Austria can also be included on the list. This country has not been cooperating with anyone regarding the extradition of war criminals. For instance, former chief of the Croatian police Milivoj Asner approved executions of thousands of people, but the Austrian authorities refused to extradite him.
The authorities of Latvia actively support Nazi criminals nowadays too. It particularly goes about the legal assistance to former policeman John Demjanjuk (born Ivan Demianiuk, also spelled Demyanyuk), who is accused of exterminating tens of thousands of civilians.
Latvia finds the support from the United States at this point. It becomes clear that the tone in defense of Nazi war criminals was set by the States. According to the 2005 report from the US Department of Justice, the CIA and British secret services had given harbor to dozens of Nazis, many of whom will never be put on trial already.
The US authorities provided shelter to Nazi war criminals deliberately. US officials were perfectly aware of their past, but decided that the criminals could serve the US democracy just as well as they served the Third Reich. The Nazis were used as scientists and as sources of intelligence data.
The documents, which shed light on the cooperation between US special services and Nazi criminals were declassified in 2006. According to those sources, the CIA deliberately decided not to arrest well-known war criminal Adolf Eichmann under the pretext that Eichmann could expose the truth about Hans Globke, who used to be a high ranking public servant in the Federal Republic of Germany during the 1950s. More importantly, Globke served as one of the closest aides to Chancellor Konrad Adenauer.
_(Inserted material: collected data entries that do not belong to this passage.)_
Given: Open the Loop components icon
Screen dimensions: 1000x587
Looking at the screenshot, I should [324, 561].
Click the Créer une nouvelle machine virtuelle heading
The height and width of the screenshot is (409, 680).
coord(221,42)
According to The New York Times, the most evil war criminal, who served at the CIA, was Otto von Bolschwing, the closest associate of executioner Adolf Eichmann. He took direct part in developing the plan of the total extermination of Jews. Eichmann's four other followers were also working at the CIA, the FBI and the Pentagon.
Here is another interesting figure - Arthur Rudolph, a German/American rocket engineer, who was in charge of Mittlewerk defense plant. Rudolph is accused of using slave labor at his facilities. The Americans were not interested in his dark past. They were interested in his knowledge of rocket technologies. Rudolph became very successful in the United States. He received an award from NASA and earned the reputation of the father of Saturn 5 rocket.
Horst Kopkow, a Nazi Germany SS major, who worked for Gestapo, began serving for British special services to assist them in the struggle against Soviet espionage. It turns out that the Americans and their allies needed the direct carriers of the Holocaust experience in the struggle against the rise of communism in Europe. Therefore, the allies put obstacles for immigration authorities in the deportation of such personas.
Former Soviet citizens, who worked for the Third Reich make a completely different story. According to Yalta agreements of 1945, all Soviet citizens, who cooperated with Nazis, were supposed to be delivered to the USSR after Germany's defeat. Practically all of them were extradited to the Soviet Union. Those who were not delivered to the USSR, as well as thousands of former SS officers, found shelter at the French Foreign Legion and then settled in Australia or the USA.